Our health and vision venders have not asked us for a signed business associate agreement. Our health plan vender is the largest in NY state and they have told us that their legal department told them they do not have to have the business associate agreement signed until 4/14/2004. Our legal department agreed. Our dental and disability venders asked us to change the dates on the business associate agreement to the 4/14/2004 date. Having said that I am trying be in compliance as soon as I can.
Thank you for your responses!
You can always sign the business associate agreements and attach an addendum stating your company's status - that you are in the process of implementing the HIPAA regulations and list the anticipated date of intent to be in total compliance (the timeline for your company).
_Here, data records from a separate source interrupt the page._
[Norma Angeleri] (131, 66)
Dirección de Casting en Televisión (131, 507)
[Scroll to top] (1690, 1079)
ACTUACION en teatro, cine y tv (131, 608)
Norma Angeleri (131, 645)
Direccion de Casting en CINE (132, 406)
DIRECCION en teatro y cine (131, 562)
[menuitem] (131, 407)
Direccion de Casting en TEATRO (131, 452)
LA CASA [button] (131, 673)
I am sure that you are already in compliance with some of the requirements, as the HIPAA standards are pretty much a given anyway. The legalize is pretty much stumping people about compliance. Our agency is a home health agency and we started working on HIPAA back in 2001. If you would like to have some of our info, I will be happy to share...might give you an idea of what to look at for your company. Please email me at [email]cjwinebarger@earthlink.net[/email] if you are interested.
Our insurance carriers have sent letters to our employees notifying them of HIPAA rules, but I am still at a loss as to any further obligations we have as the employer. My wife works for a very large corporation and all she received was a two page explanation of the plan, but she is not obligated to sign anything or attend any meetings, etc. So is the definition of "training and documentation" different for different employers?
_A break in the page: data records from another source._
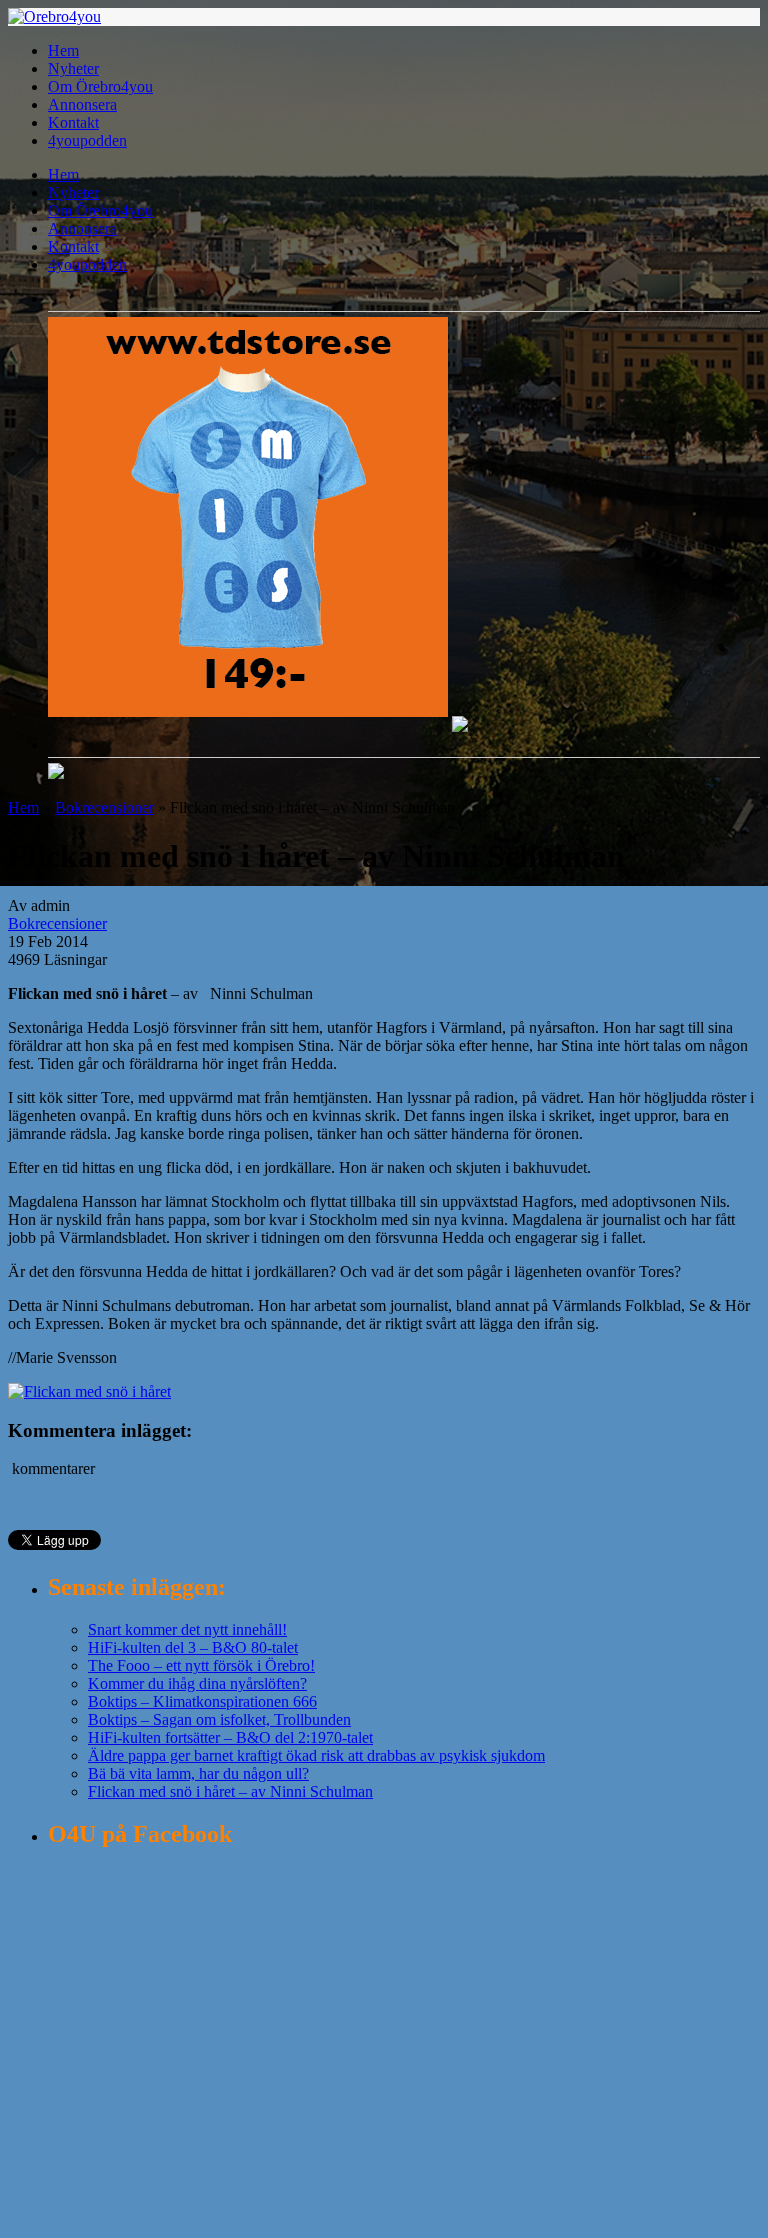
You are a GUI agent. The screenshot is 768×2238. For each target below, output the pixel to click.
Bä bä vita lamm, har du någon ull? (198, 1773)
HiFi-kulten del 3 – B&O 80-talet (193, 1647)
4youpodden (87, 140)
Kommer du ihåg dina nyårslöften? (197, 1683)
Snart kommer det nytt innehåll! (187, 1629)
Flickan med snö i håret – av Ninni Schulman (230, 1791)
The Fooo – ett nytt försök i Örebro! (201, 1665)
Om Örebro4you (100, 86)
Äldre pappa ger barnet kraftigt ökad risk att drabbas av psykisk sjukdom (316, 1755)
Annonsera (82, 104)
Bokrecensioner (104, 807)
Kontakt (73, 122)
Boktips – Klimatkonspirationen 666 (202, 1701)
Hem (63, 50)
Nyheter (73, 68)
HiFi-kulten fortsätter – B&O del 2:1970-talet (230, 1737)
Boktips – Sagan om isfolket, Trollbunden (219, 1719)
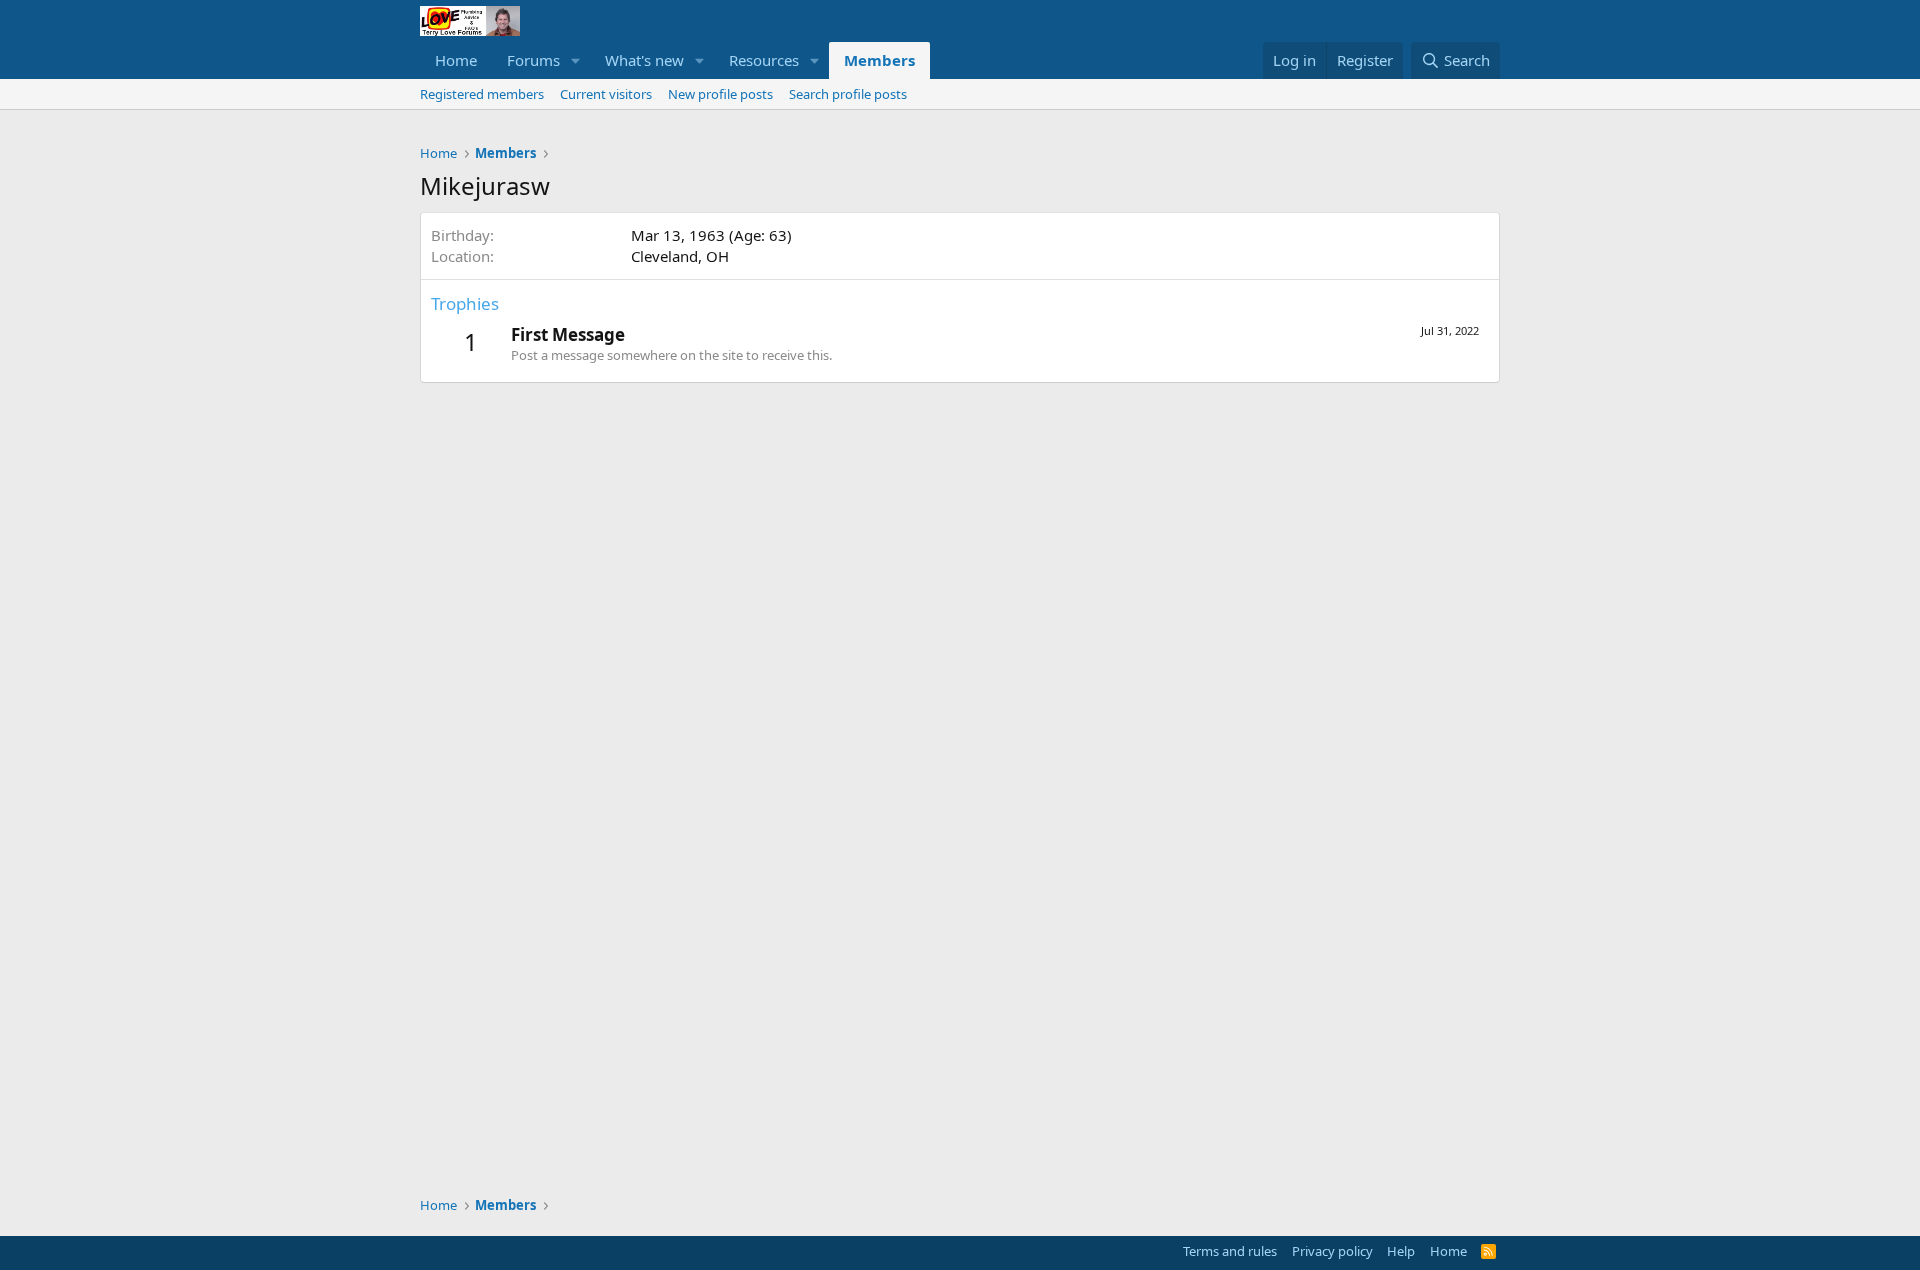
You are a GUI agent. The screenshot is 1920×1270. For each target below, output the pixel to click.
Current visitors (606, 94)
Are you going to continue to help your employees who come in your office with a bill from a medical provider, and they want your help in resolving it? I suppose I will have them sign a form allowing me to represent them, or I could choose to longer offer that HR service, but I would prefer to help them.
Are any of you changing what I assume is a fairly universal policy of requiring a doctor's statement from employees who are absent for a certain number of days? Is this covered under HIPAA? My reaction is that since the employee is providing that document of their own choice, receiving it would not be a violation. Most doctors will be more sensitive now to only deal with work status and will not indicate what the diagnosis or treatment or prognosis was.
What a headache!
As for helping our employees with bills, our insurance carrier Customer Service Department is saying they will need the employee's written release before talking to me, unless the employee is in the room and will confirm they can talk to me. Our local hospital Patients' Accounts office said they are willing to talk to me about bills as long as we didn't discuss the patient's diagnosis, treatment plan, or prognosis. Some doctor's offices are taking the same stance, but I expect others will no longer say anything without releases. I have had a couple vendors send me their release forms and frankly I don't think they meet the HIPAA standards, because they are not specific to the immediate purpose. But I see that as their problem. It will be interesting to see how those offices handle calls from employee's spouses, since many households have one expert to deal with such matters. Boy, will they get some calls from angry employees having to authorize their spouse as a spokesperson! It's a new world.